In the case of CLFIS (UK) Ltd v Reynolds, the Court of Appeal considered the question: Is it discriminatory to dismiss after relying upon the reports of colleagues motivated by discrimination? The Court of Appeal held, no. The Claimant in this case, lost her claim for age discrimination based upon a decision to terminate her services as a consultant as, the Court of Appeal decided that the individual employee carrying out the dismissal must, himself, be motivated by age discrimination in order for unlawful discrimination to be established.

The dismissal followed various concerns that the General Manager had with Reynolds’ performance. Reynolds worked from home in Wales but did not use e-mail and was unwilling to attend more face-to-face meetings at the company’s Bristol office; her work rate was slow; and she did not provide her advice in writing, preferring to dictate it over the telephone.

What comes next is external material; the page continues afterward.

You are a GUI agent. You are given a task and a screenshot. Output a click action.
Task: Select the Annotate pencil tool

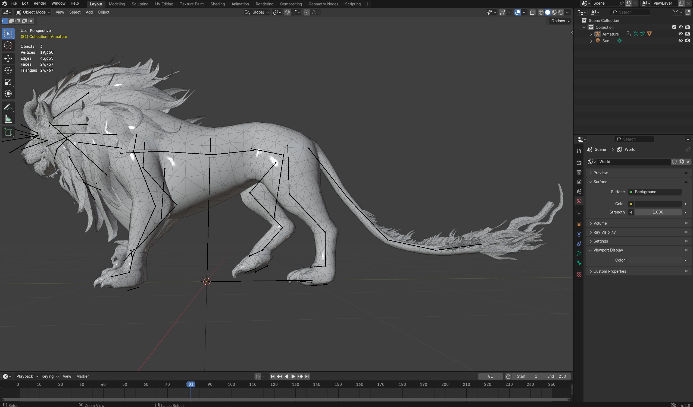pyautogui.click(x=8, y=107)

The General Manager’s attention was drawn to the various perceived problems with Reynolds’ performance by a presentation given by the Managing Director (prepared with the assistance of another manager). Reynolds claimed that her claim for discrimination should have succeeded because the dismissing office had relied on a report by colleagues alleged to be motivated by discrimination.

The decision to terminate R’s contract was taken by the General Manager alone, based upon his understanding that Reynolds was not providing the service required by CLFIS (UK) Ltd. In its view, CLFIS (UK) Ltd was able to demonstrate a non-discriminatory explanation for its decision, namely that it was dissatisfied with R’s performance and genuinely did not believe that she was capable of change. This belief was based upon the General Manager’s own knowledge of Reynold’s work and personal circumstances, gained over many years.

The main point arising from this case is that a person’s motivation could not render the act in question discriminatory. The correct approach in a ‘tainted information’ case is to treat the conduct of the person supplying the allegedly discriminatory information as a separate act from which loss can flow, provided it is not too remote.